P. ANGELINI*, R. PAGIOTTI, R. VENANZONI and B. GRANETTI
Dipartimento di Biologia Applicata, Borgo XX Giugno, 74 - 06121 Perugia, Italy
E. Mail: paolaangelini@ymail.com
(Received in revised form: November 8, 2008)
ABSTRACT
Methanol extract (MeOH) of Asafoetida oleogum-resin was assayed for its
in-vitro ability to control Trichoderma harzianum. The thirty-two components of
MeOH-extracted resin were identified by GC-MS analysis. The antifungal and
allelopathic effects of the MeOH extracts concentrations against T. harzianum and
Pleurotus spp., were investigated in dual culture experiments on an agar-based
medium. MeOH extract showed fungistatic and fungicidal properties against T.

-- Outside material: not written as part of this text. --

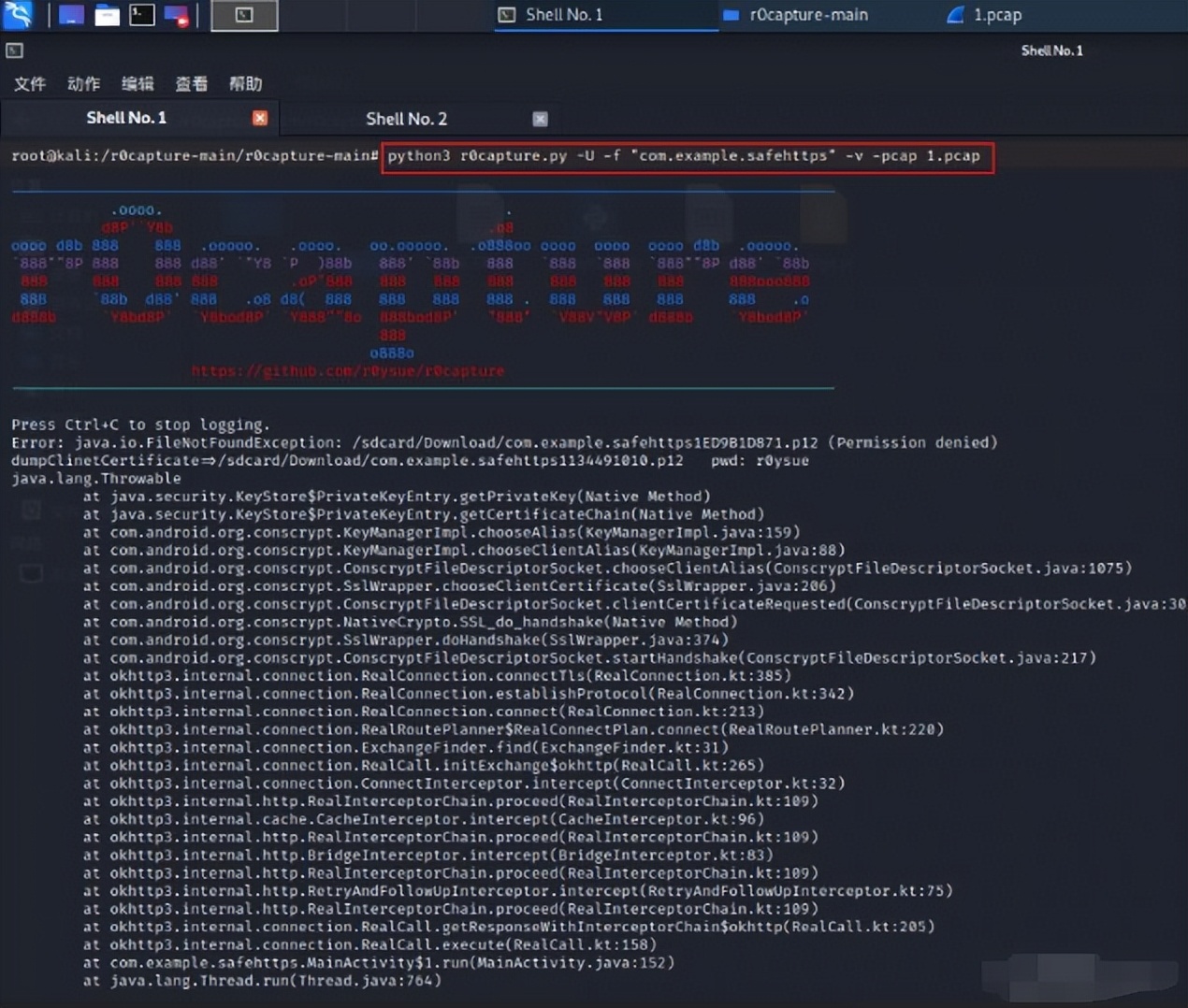Open the 动作 menu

harzianum strains and Pleurotus spp. at higher concentrations. In dual culture, all
strains of T. harzianum were antagonistic to Pleurotus spp. than in control. When
MeOH extracts concentrations was added to the substrate culture, the antagonistic
activity of T. harzianum against the Pleurotus spp. was moderate (0.625 μg/ml of
MeOH extract) or weak (1.25 μg/ml of MeOH extract) against the Pleurotus spp. that
either completely or partially replaced T. harzianum. TEM observations revealed that
fungal growth inhibition from the MeOH extract was accompanied by marked
morphological and cytological changes.
Key words: Antagonism, GC/MS, green moulds, MIC, MFC, transmission electron
microscopy.
INTRODUCTION
Oyster mushroom spp. belonging to Pleurotus eryngii spp.-complex [P. eryngi
(DC:Fr.) var. eryngii, P. eryngi(DC:Fr.) var. ferulae Lanzi, P. nebrodensis (Inzenga)
Quél., and P. hadamardii Costantin] are well known for their fruiting bodies that have
excellent organoleptic qualities (31). In recent years, the improved edible fungus cultures
have become of great interest due to economic importance of mushroom production (7).

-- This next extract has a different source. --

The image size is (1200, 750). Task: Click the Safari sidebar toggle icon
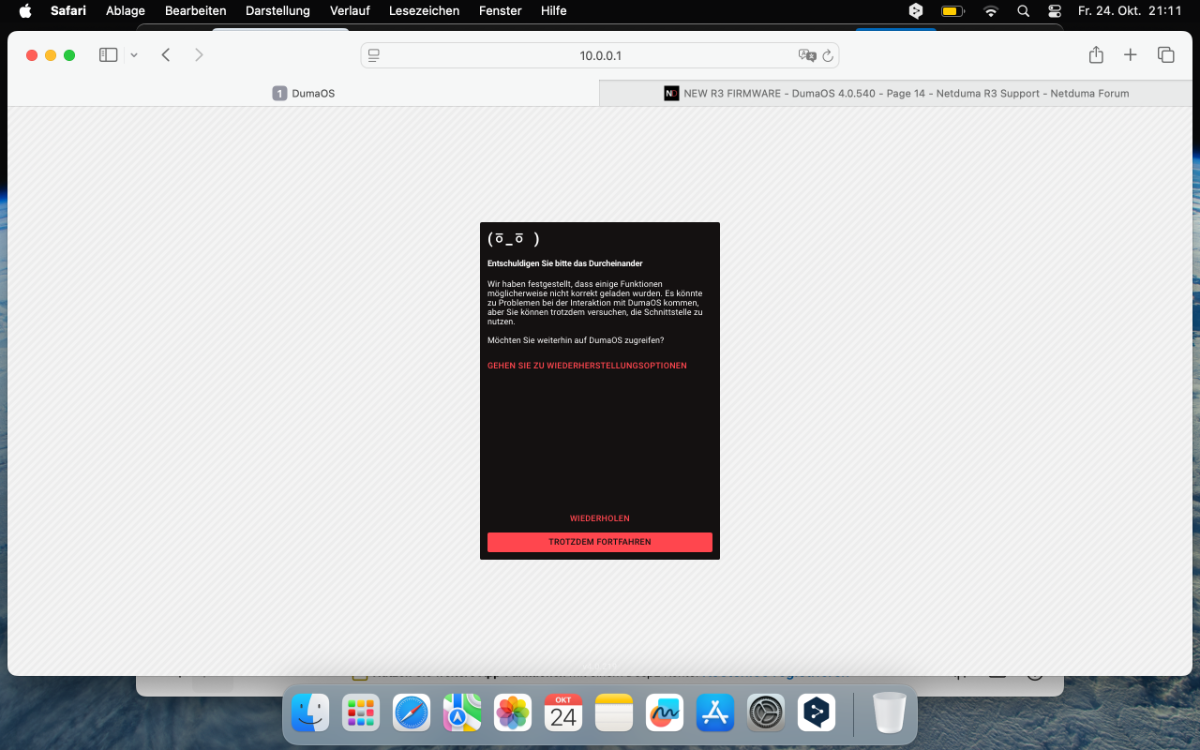pos(108,55)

Mycelial growth of Pleurotus eryngii spp.-complex is fast and various lignocellulosic
waste products can be used as culture substrate (32). The aim of commercial mushroom
substrate preparation is to produce a substrate that is optimal and selective for vegetative
mycelial growth (23,30).
Trichoderma harzianum Rifai (filamentous soil fungi), is an antagonist that
causes extensive losses in Apiaceae oyster mushroom production. Pleurotus compost or
casings infected with T. harzianum do not produce mushrooms and the crop loss is
proportional to the infected area and this infection is called green mould disease (19).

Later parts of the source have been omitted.